Saved entries:
=======

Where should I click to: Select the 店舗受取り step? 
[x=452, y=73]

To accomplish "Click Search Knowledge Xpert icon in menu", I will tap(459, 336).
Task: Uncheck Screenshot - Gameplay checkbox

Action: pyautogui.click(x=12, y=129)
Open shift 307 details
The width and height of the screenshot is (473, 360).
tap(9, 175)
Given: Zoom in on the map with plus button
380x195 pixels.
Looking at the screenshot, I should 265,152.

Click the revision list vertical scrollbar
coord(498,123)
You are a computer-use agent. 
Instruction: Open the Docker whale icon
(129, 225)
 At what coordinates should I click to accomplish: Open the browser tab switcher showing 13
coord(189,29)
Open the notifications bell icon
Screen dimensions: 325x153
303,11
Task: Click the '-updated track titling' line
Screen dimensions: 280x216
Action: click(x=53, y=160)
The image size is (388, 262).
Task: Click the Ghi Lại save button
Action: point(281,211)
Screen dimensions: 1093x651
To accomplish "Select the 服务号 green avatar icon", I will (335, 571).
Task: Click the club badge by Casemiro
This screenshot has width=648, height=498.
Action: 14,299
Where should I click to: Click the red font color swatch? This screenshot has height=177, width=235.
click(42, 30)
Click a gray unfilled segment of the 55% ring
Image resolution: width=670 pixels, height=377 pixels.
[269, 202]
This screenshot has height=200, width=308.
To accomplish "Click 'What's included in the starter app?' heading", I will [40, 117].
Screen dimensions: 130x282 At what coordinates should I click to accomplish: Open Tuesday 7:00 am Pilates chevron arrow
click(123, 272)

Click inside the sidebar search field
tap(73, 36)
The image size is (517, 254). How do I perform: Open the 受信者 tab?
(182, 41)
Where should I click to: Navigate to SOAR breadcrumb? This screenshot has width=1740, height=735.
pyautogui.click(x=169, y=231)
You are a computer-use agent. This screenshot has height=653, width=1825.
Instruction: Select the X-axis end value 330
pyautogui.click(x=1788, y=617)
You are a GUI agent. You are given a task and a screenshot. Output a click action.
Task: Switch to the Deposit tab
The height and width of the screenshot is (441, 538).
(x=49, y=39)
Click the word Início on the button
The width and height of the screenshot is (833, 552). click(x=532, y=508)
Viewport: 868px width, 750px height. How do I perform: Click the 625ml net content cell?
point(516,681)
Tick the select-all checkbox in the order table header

=======

* [WHAT NEEDS TO BE DONE]:
The whole of the data is to be copied out word for word.

* [RESPONSE TO THE TASK]:
Where should I click to: Select the 店舗受取り step? 
[x=452, y=73]

To accomplish "Click Search Knowledge Xpert icon in menu", I will tap(459, 336).
Task: Uncheck Screenshot - Gameplay checkbox

Action: pyautogui.click(x=12, y=129)
Open shift 307 details
The width and height of the screenshot is (473, 360).
tap(9, 175)
Given: Zoom in on the map with plus button
380x195 pixels.
Looking at the screenshot, I should 265,152.

Click the revision list vertical scrollbar
coord(498,123)
You are a computer-use agent. 
Instruction: Open the Docker whale icon
(129, 225)
 At what coordinates should I click to accomplish: Open the browser tab switcher showing 13
coord(189,29)
Open the notifications bell icon
Screen dimensions: 325x153
303,11
Task: Click the '-updated track titling' line
Screen dimensions: 280x216
Action: click(x=53, y=160)
The image size is (388, 262).
Task: Click the Ghi Lại save button
Action: point(281,211)
Screen dimensions: 1093x651
To accomplish "Select the 服务号 green avatar icon", I will (335, 571).
Task: Click the club badge by Casemiro
This screenshot has width=648, height=498.
Action: 14,299
Where should I click to: Click the red font color swatch? This screenshot has height=177, width=235.
click(42, 30)
Click a gray unfilled segment of the 55% ring
Image resolution: width=670 pixels, height=377 pixels.
[269, 202]
This screenshot has height=200, width=308.
To accomplish "Click 'What's included in the starter app?' heading", I will [40, 117].
Screen dimensions: 130x282 At what coordinates should I click to accomplish: Open Tuesday 7:00 am Pilates chevron arrow
click(123, 272)

Click inside the sidebar search field
tap(73, 36)
The image size is (517, 254). How do I perform: Open the 受信者 tab?
(182, 41)
Where should I click to: Navigate to SOAR breadcrumb? This screenshot has width=1740, height=735.
pyautogui.click(x=169, y=231)
You are a computer-use agent. This screenshot has height=653, width=1825.
Instruction: Select the X-axis end value 330
pyautogui.click(x=1788, y=617)
You are a GUI agent. You are given a task and a screenshot. Output a click action.
Task: Switch to the Deposit tab
The height and width of the screenshot is (441, 538).
(x=49, y=39)
Click the word Início on the button
The width and height of the screenshot is (833, 552). click(x=532, y=508)
Viewport: 868px width, 750px height. How do I perform: Click the 625ml net content cell?
point(516,681)
Tick the select-all checkbox in the order table header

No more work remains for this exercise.